Please recast every line of the material below as a Markdown table with two columns, No. and Text, numbering each line in order and leaving out blank lines.

## begin EXTRACTED RECORDS

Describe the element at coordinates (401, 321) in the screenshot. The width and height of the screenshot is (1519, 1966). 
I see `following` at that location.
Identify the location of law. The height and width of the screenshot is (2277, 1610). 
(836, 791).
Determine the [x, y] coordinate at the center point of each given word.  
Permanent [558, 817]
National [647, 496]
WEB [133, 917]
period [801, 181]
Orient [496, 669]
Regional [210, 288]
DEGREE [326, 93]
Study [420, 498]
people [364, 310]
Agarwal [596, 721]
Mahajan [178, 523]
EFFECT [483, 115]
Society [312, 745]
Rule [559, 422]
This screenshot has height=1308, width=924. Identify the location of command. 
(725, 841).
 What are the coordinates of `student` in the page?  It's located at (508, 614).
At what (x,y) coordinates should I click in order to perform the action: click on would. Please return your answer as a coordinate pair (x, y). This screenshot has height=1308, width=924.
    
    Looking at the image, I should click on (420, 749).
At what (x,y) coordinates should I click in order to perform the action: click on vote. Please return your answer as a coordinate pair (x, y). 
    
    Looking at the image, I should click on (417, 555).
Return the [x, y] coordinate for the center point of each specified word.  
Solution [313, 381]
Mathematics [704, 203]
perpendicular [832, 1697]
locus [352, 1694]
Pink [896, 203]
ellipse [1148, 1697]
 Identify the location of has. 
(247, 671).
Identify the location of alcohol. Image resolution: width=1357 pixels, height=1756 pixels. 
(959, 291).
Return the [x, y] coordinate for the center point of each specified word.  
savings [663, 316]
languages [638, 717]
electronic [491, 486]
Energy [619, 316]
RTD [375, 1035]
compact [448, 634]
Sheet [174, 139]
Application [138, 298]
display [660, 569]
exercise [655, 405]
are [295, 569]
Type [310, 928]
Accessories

## end EXTRACTED RECORDS

RESULT OF THIS EXERCISE:
| No. | Text |
|---|---|
| 1 | Describe the element at coordinates (401, 321) in the screenshot. The width and height of the screenshot is (1519, 1966).  |
| 2 | I see `following` at that location. |
| 3 | Identify the location of law. The height and width of the screenshot is (2277, 1610).  |
| 4 | (836, 791). |
| 5 | Determine the [x, y] coordinate at the center point of each given word.   |
| 6 | Permanent [558, 817] |
| 7 | National [647, 496] |
| 8 | WEB [133, 917] |
| 9 | period [801, 181] |
| 10 | Orient [496, 669] |
| 11 | Regional [210, 288] |
| 12 | DEGREE [326, 93] |
| 13 | Study [420, 498] |
| 14 | people [364, 310] |
| 15 | Agarwal [596, 721] |
| 16 | Mahajan [178, 523] |
| 17 | EFFECT [483, 115] |
| 18 | Society [312, 745] |
| 19 | Rule [559, 422] |
| 20 | This screenshot has height=1308, width=924. Identify the location of command.  |
| 21 | (725, 841). |
| 22 |  What are the coordinates of `student` in the page?  It's located at (508, 614). |
| 23 | At what (x,y) coordinates should I click in order to perform the action: click on would. Please return your answer as a coordinate pair (x, y). This screenshot has height=1308, width=924. |
| 24 |     Looking at the image, I should click on (420, 749). |
| 25 | At what (x,y) coordinates should I click in order to perform the action: click on vote. Please return your answer as a coordinate pair (x, y).  |
| 26 |     Looking at the image, I should click on (417, 555). |
| 27 | Return the [x, y] coordinate for the center point of each specified word.   |
| 28 | Solution [313, 381] |
| 29 | Mathematics [704, 203] |
| 30 | perpendicular [832, 1697] |
| 31 | locus [352, 1694] |
| 32 | Pink [896, 203] |
| 33 | ellipse [1148, 1697] |
| 34 |  Identify the location of has.  |
| 35 | (247, 671). |
| 36 | Identify the location of alcohol. Image resolution: width=1357 pixels, height=1756 pixels.  |
| 37 | (959, 291). |
| 38 | Return the [x, y] coordinate for the center point of each specified word.   |
| 39 | savings [663, 316] |
| 40 | languages [638, 717] |
| 41 | electronic [491, 486] |
| 42 | Energy [619, 316] |
| 43 | RTD [375, 1035] |
| 44 | compact [448, 634] |
| 45 | Sheet [174, 139] |
| 46 | Application [138, 298] |
| 47 | display [660, 569] |
| 48 | exercise [655, 405] |
| 49 | are [295, 569] |
| 50 | Type [310, 928] |
| 51 | Accessories |